I went to the place the Valley Girl recommended, and she was right about it being the best. There, they have fake cherry trees adorning a classy, serene salon where the women are all calm and the nail lacquer knows no earthly limits. Soft asian tunes (you know, lots of strings) play on the speakers. Endless photos of celebrities grace the walls, saying things like "Tammy, you saved my LIFE. Seriously. Take my first born. Love, Courtney Love." It's an impressive joint.

It's also so fucking expensive it makes my face hurt.

So, even though the work is without equal, my pocketbook requested that I attempt to look for another place. What I discovered was...well, not pretty. The women who work at the Valley Girl's salon are endlessly nice and take good care of their customers. Everyone else does not.

All the women working in every shop I've ever gone in are Vietnamese. And they pick only certain phrases to speak in Enlglish. Among some of them are:
-"What you need?"
-"French tip cost 5 dolla extra."
-"You want pedicure with that?"
-"You pay me now."

The rest of the chatter is exclusively in another language. This makes me uncomfortable enough. But to further my discomfort is the fact that I am sitting in a chair having a woman one-third my size wash my feet. I have just enough proletariat in me to believe that there is something wrong with that picture. And I think these women see it, too. So they talk in their native tongue (most likely about us) to blow off steam.

I like to picture subtitles underneath their faces, translating what they say. As Linn scrubs at my calluses, she says, "This one have feet like ox." She switches feet. "She will never marry and disgrace her family." The woman rubbing lotion into my hands giggles. "She probably likes women anyway. Family already disgraced." And their laughter floats through the acetone-scented air like cotton balls in a light breeze.
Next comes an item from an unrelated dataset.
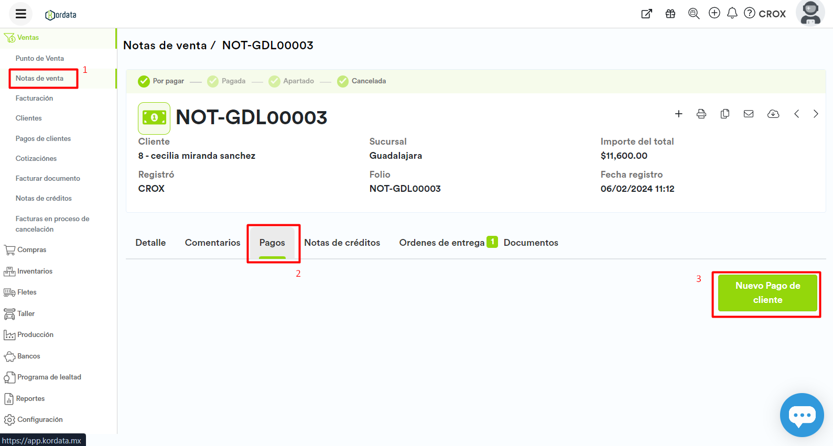The image size is (833, 446).
Task: Go to the previous note arrow
Action: point(796,114)
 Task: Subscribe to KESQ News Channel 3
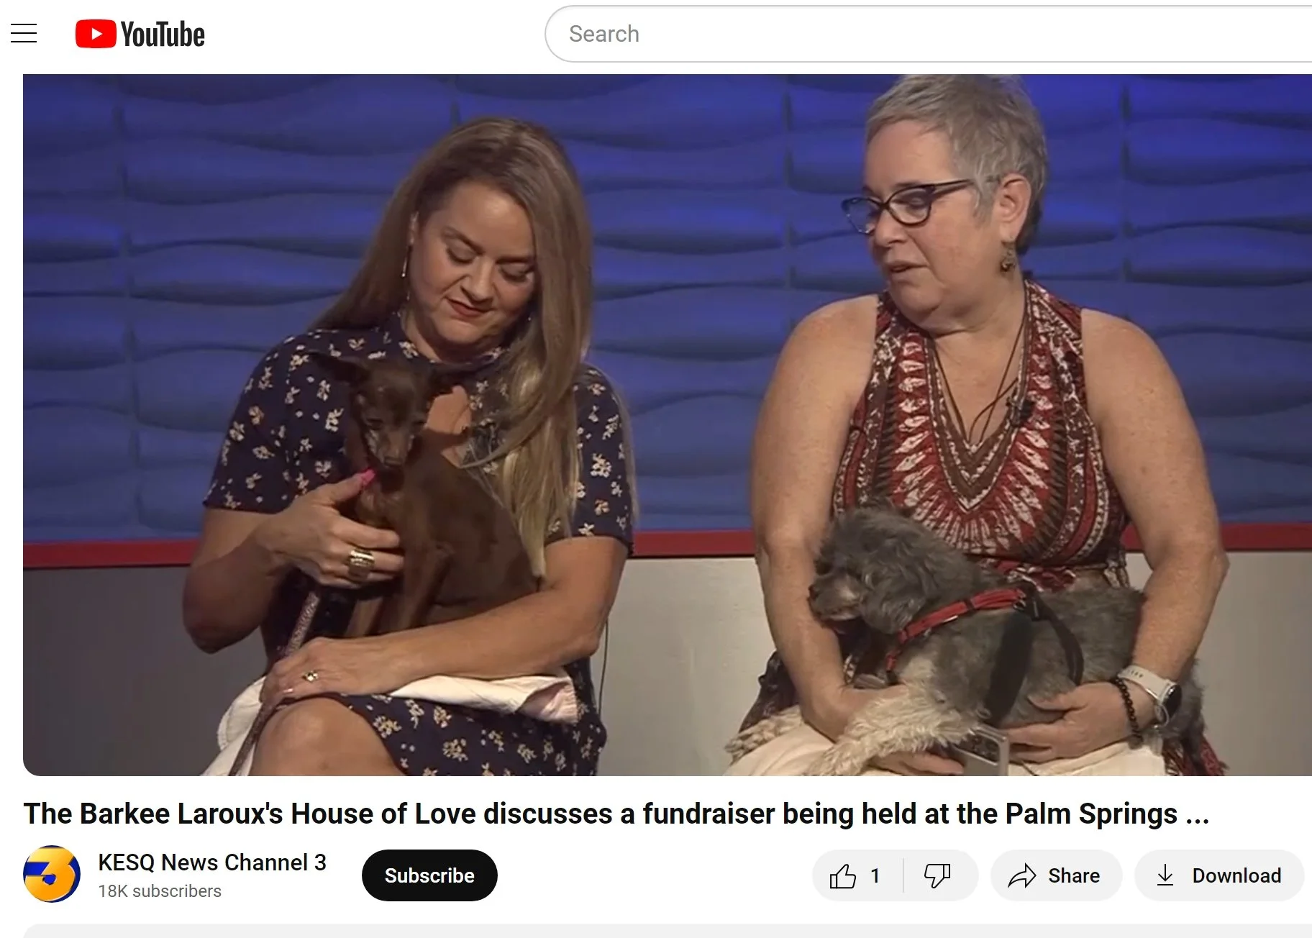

Then there's the fingernails. Here's where things get intense. I have silk put on my fingernails to strengthen them without making them look too "done." The result is thin, natural, and just strong enough that they look nice and don't break. The only problem is that this is the one way to get your nails done that reasserts the Vietnamese's victory in the war.

The excess silk extending from the tops of my nails always has some nail glue on it that has gone astray. It will stick to the skin surrounding my nails, resulting in the skin needing to be pushed back and away from the silk. In the war, POWs got bamboo shoots shoved under their fingernails. Today, in many salons around the United States, innocent women are undergoing the same thing, but with orange sticks or, in some cases, the manicurists' fingernails.

It is pretty intense. And I just keep thinking, as I am wincing from the tiny little pinches, that this kind of pain without pretty nails at the end must have been really terrible.

I try not to go to these other lesser establishments, because the Valley Girl's salon is the only one I have been to where I don't feel as though I'm being punished for dropping Agent Orange on the manicurists' families. The good news is that in the lesser salons, sometimes their attitudes change dramatically when you treat them like human beings! Gasp! If you ask their name, tell them thank you, or throw a smile in there, things might be different. I am reminded that performing such a service in a city where most people think it's their RIGHT to have people wait on them must be pretty shitty. So maybe this miniscule form of torture is just character-building for them.

But for me, I just want us all to be buddies. I want my white tips thin and gleaming. And I also don't want to have to go all Martin Sheen on their ass during a fill. Or maybe that's just triggered by waxing. Hmm.

this is the end. g

1 Comments:

At 11:39 AM, Blogger Hollywood Phony said...

You should bring a spy with you, like in that Seinfeld episode. Then again, I like your fake quotes better than anything they're probably really saying. I choose to believe that version of reality. Because I'm a relativist.